Granite countertops have become a must have in updated kitchens throughout the U.S., and with good reason. They look great and they last much longer than most other kinds of countertop. However, many people still aren’t sure how to clean them properly, so we thought we’d give you a few top tips on how to keep your granite countertops clean, hygienic and looking great for years to come.
- Always ensure that your countertops are properly sealed. Granite is a very hard stone, but it can still be slightly porous if it’s not properly sealed, and colored liquids can still stain the surface. Check whether your countertops are well sealed by dropping a little water on the surface. It should bead on the surface and stay there for several minutes. If it soaks into the surface, it’s time to reseal!
- Dust counters before you wipe them clean, and make sure that you never use abrasive cleaners. Grit, dust and abrasive cleaners can scratch the surface of the stone, damaging the seal and the overall look of the countertop.
- Avoid harsh cleaners, lemon, bleach, vinegar and baking soda. All of these can damage the finish on your countertops over time.
- Wipe up spills as soon as they happen with a clean, slightly damp cloth. This will help prevent liquids from soaking into the stone if the seal is a little less than perfect, as well as any sticky messes that require rough removal.
- The best products for cleaning granite countertops are a soft cloth, mild dish soap and a little elbow grease.
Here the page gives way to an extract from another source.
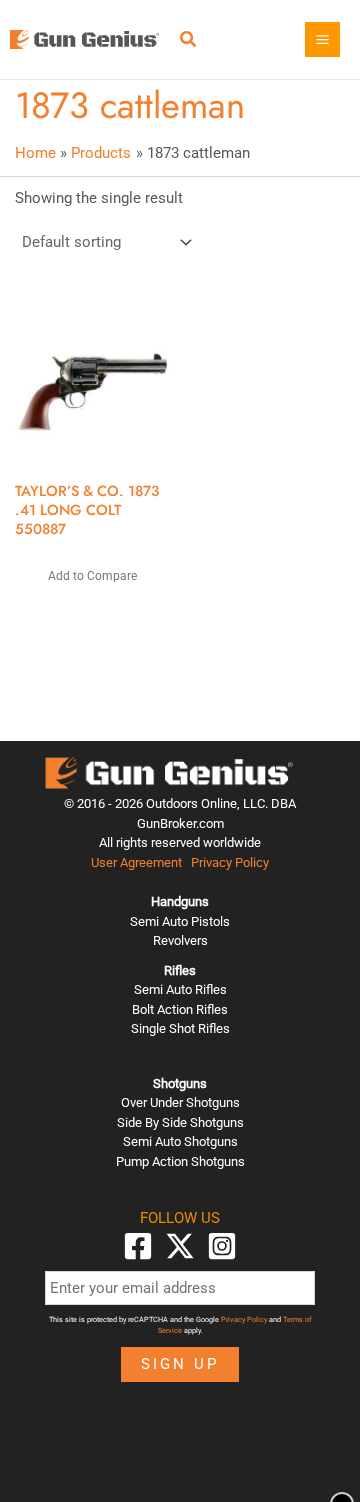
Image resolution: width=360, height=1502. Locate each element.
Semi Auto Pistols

When cleaned and wiped down daily, these should be all you need to keep your counters in good shape.
- If your counters need disinfecting, avoid using bleach and other harsh chemicals. Instead, make a 50-50 solution of water and isopropyl alcohol in a spray bottle, spray it on, leave for a few minutes and wipe off.
- Speak to a granite specialist or your builder about recommended products for granite countertops. There are specially formulated products designed to use on granite that won’t damage the surface.
- If your countertop has been scratched or chipped, don’t try to repair the problem yourself. Damage to granite can be tricky to repair, and you might do more harm than good. Contact a local specialist and have them refinish and repair as necessary.
- Bear in mind that sometimes, when granite has been subjected to very heavy wear and tear, or is severely cracked or damaged, it may make more sense to replace than to repair. Again, a professional should be able to advise you best about this.
Granite is hard, hard-wearing and beautiful, and with proper care and attention, it should give you years of trouble-free service. Remember to avoid abrasives, skip harsh chemicals and check the seal from time to time and you should have no trouble keeping your countertops looking as good as the day they were installed.